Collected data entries
********
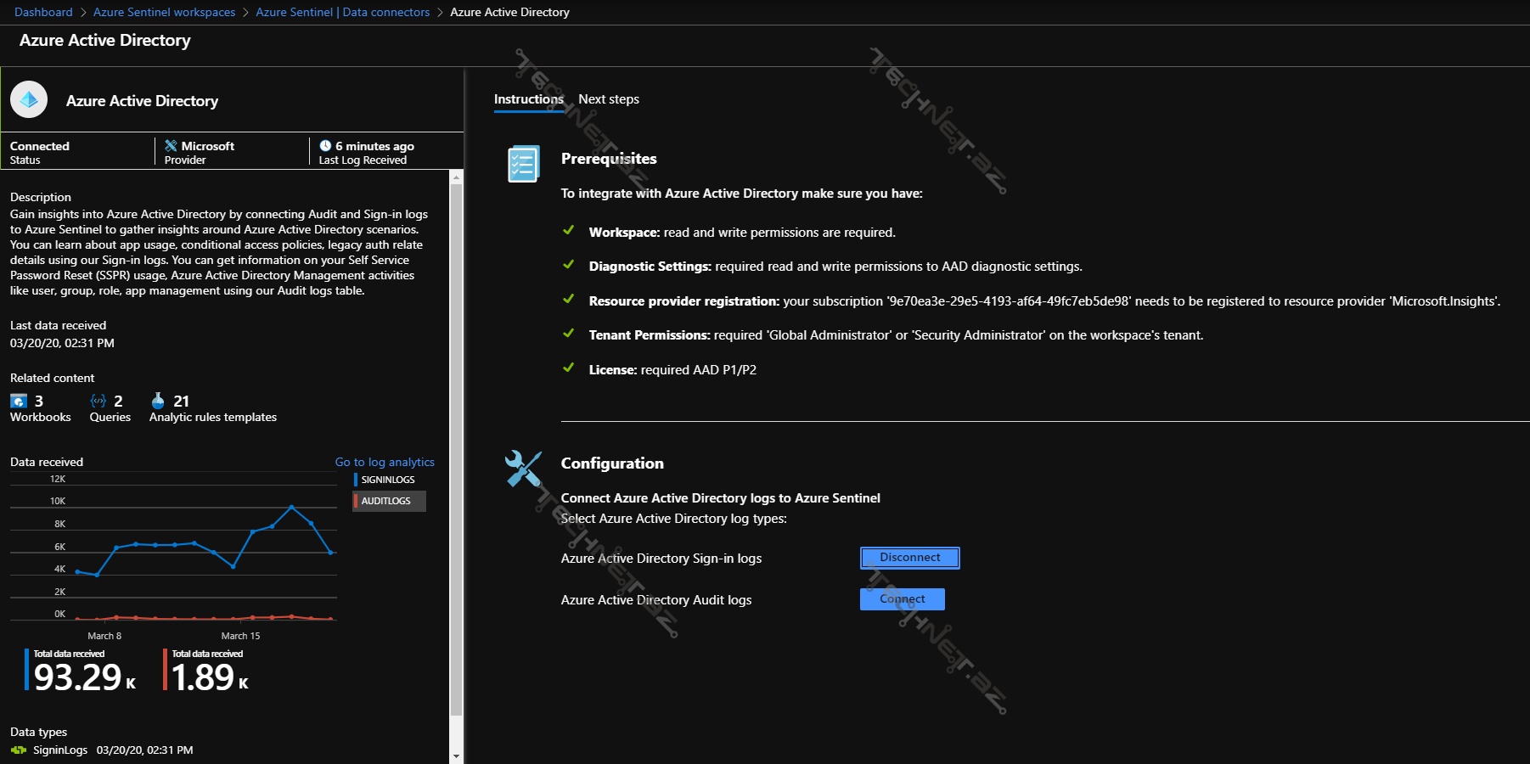Open Azure Sentinel workspaces breadcrumb link

164,12
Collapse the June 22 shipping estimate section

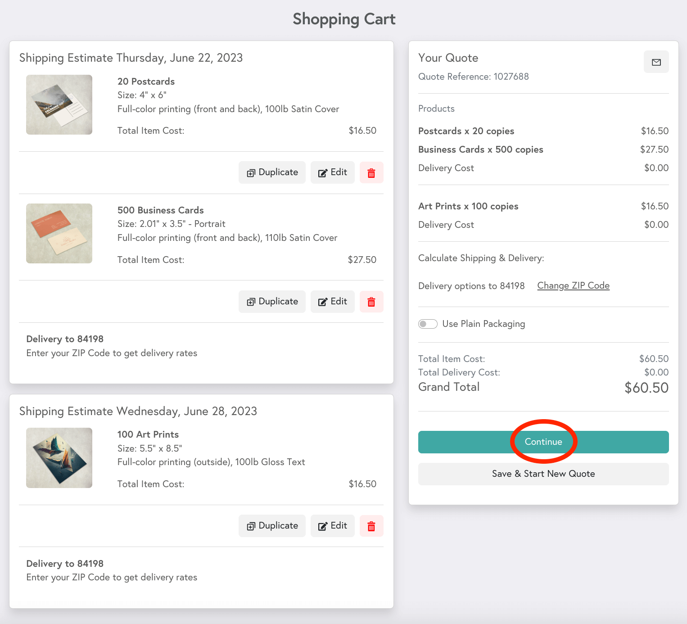coord(131,58)
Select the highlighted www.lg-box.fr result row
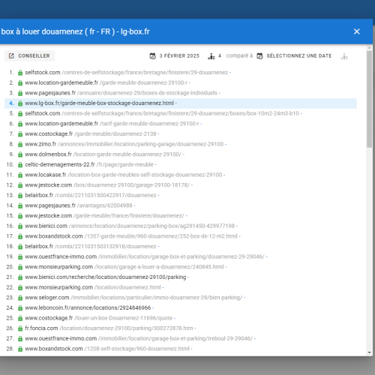The height and width of the screenshot is (375, 375). tap(181, 104)
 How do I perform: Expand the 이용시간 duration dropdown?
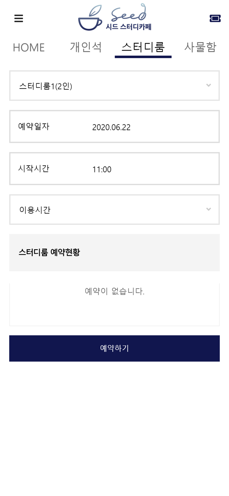coord(114,209)
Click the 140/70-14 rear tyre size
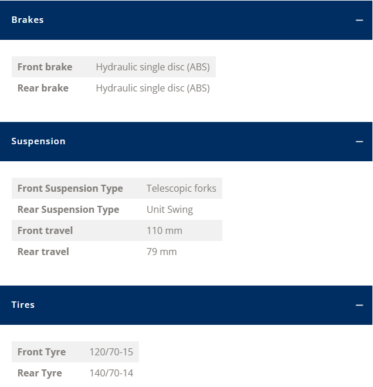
********
Return exactly the lines from the one with "How do I perform: Expand" through the last line of the entries above, both ends included. No pictures may appear in the copy.

▸ **Your response**
 How do I perform: Expand the 이용시간 duration dropdown?
coord(114,209)
Click the 140/70-14 rear tyre size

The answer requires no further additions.